Most existing methods for analyzing reconfigurable intelligent surface (RIS) channels are limited to free-space links and do not account for the mutual coupling of unit cells, or they fail to accurately model several types of realistic scenarios including near-field operation and interaction of RISs with rich multipath environments. Alternatively, some methods that can handle these scenarios are computationally intensive, such as pure full-wave analysis. We present an equivalence principle-based hybrid ray-tracing/full-wave method to model wave propagation in wireless communication channels enabled by RISs. This method uses ray-tracing to determine the incident waves on an RIS, then applies full-wave analysis to model the response of the RIS to these waves. Next, based on the equivalence principle, we introduce equivalent surface electric and magnetic current densities that generate the scattered fields produced by RIS. These equivalent sources are integrated with ray-tracing to derive the site-specific propagation model of the RIS channel.
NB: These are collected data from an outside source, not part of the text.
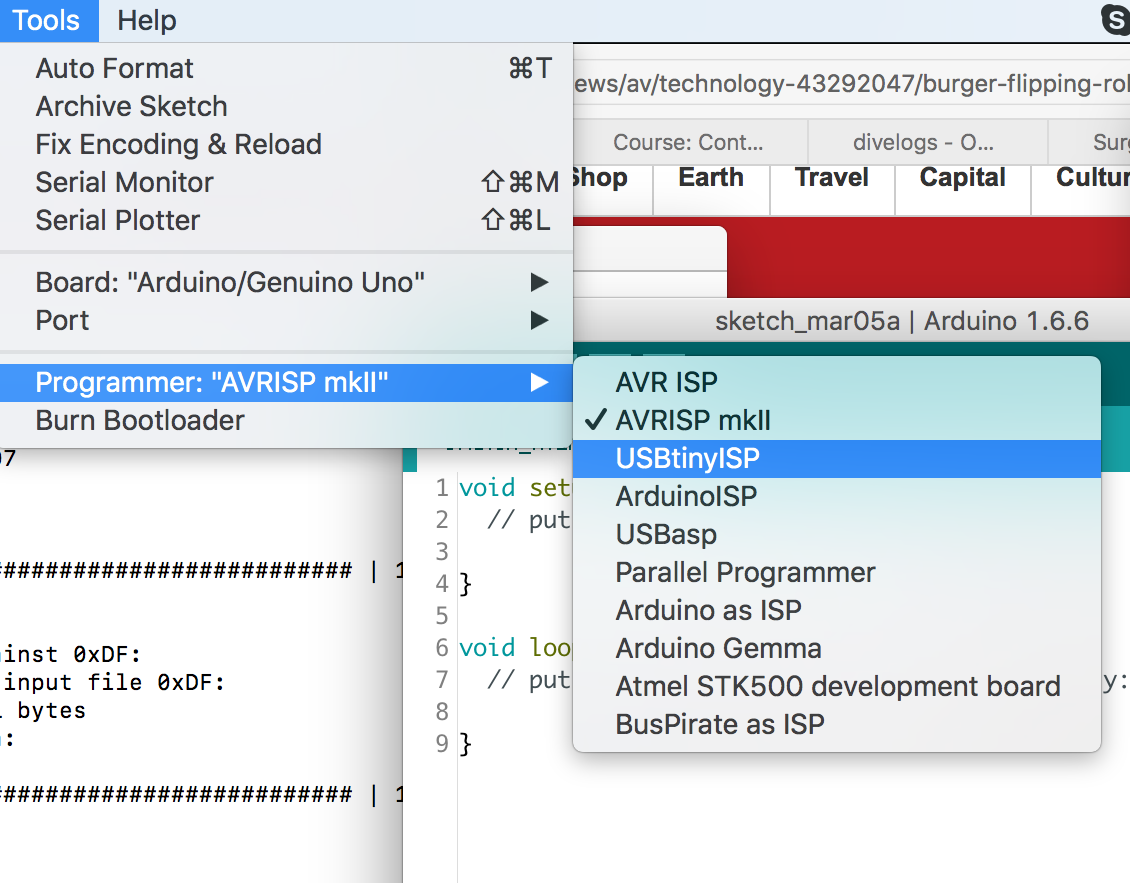Choose USBtinyISP as the programmer
The image size is (1130, 883).
coord(688,458)
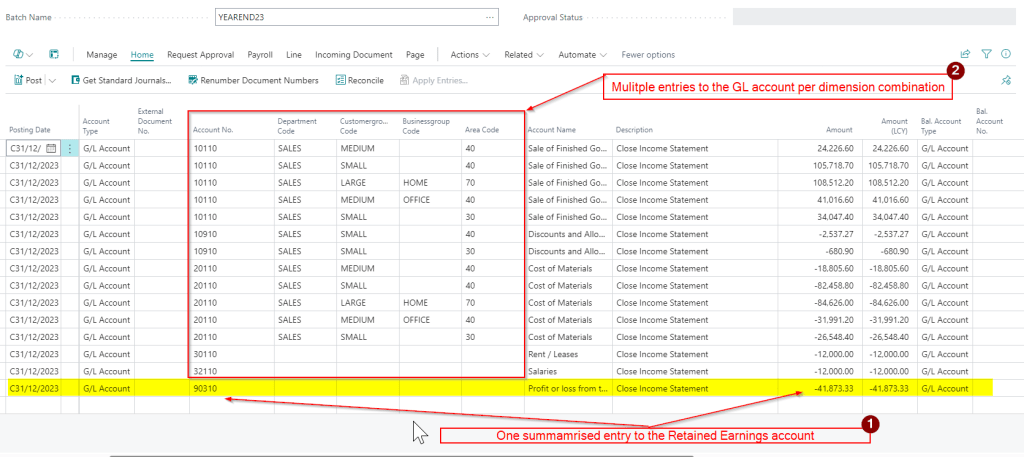Expand the Automate dropdown
1024x457 pixels.
click(x=582, y=54)
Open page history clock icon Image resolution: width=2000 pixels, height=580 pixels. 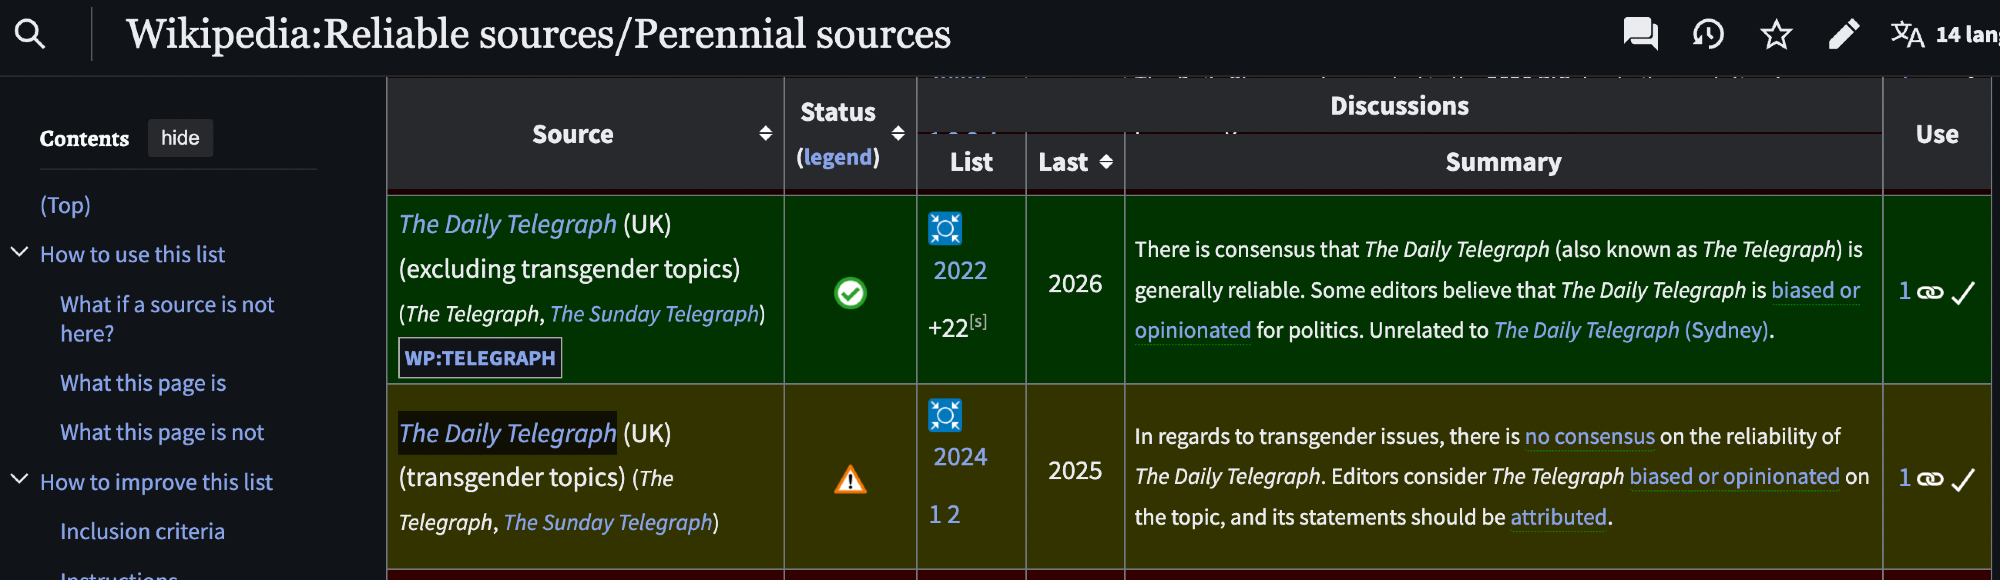(1708, 34)
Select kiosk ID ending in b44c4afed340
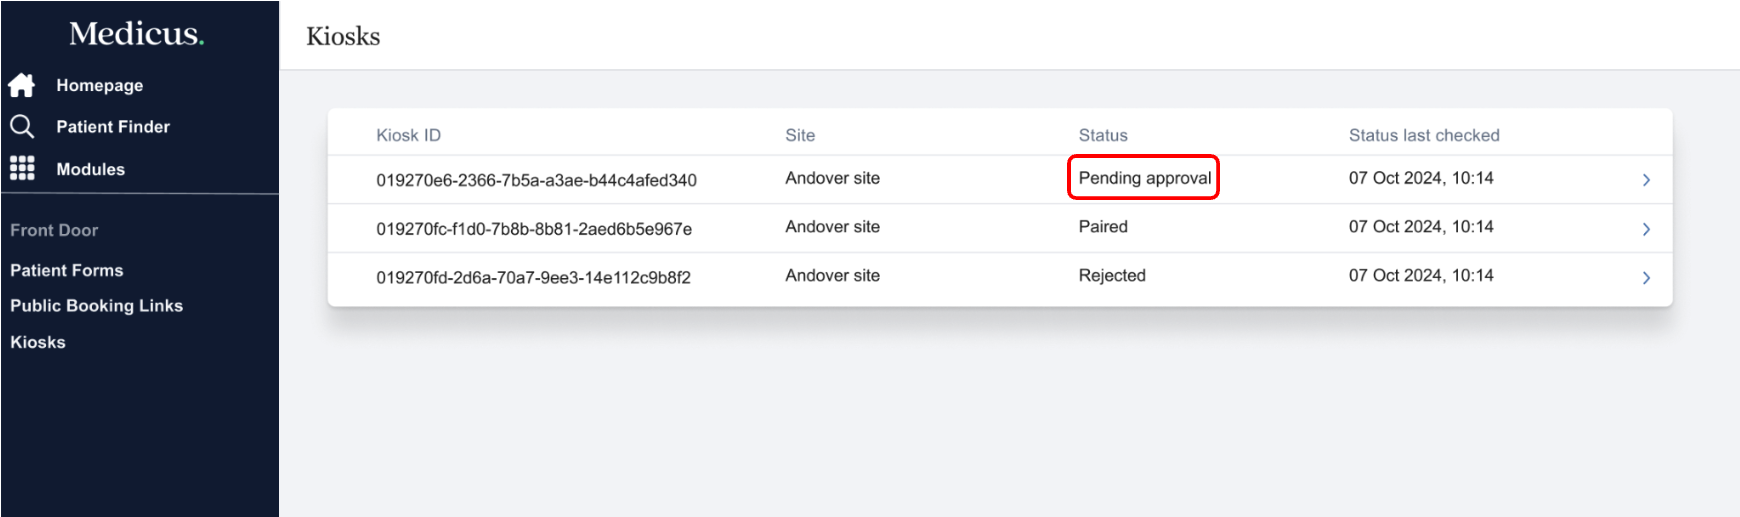 (536, 180)
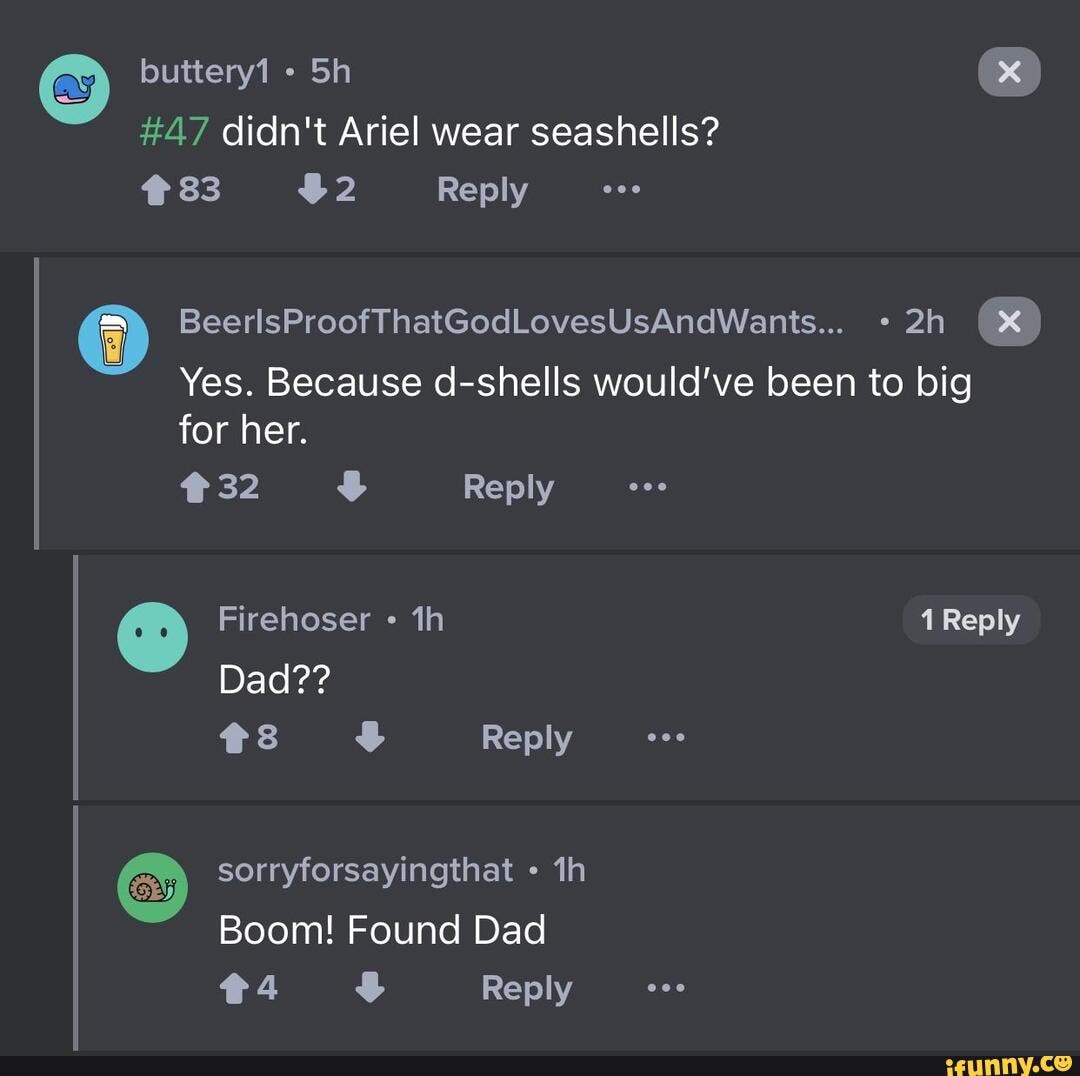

The proposed method readily accounts for multiple incident waves on an RIS, enabling the accurate analysis of propagation channels with RISs, with receivers in both the near and the far region of an RIS. We show that the accuracy of our method is comparable to that of full-wave analysis, through simple examples that are manageable by the finite-element method. Also, we experimentally validate the proposed technique by comparing simulation and measured data for an actual indoor radio environment with an anomalous reflection metasurface.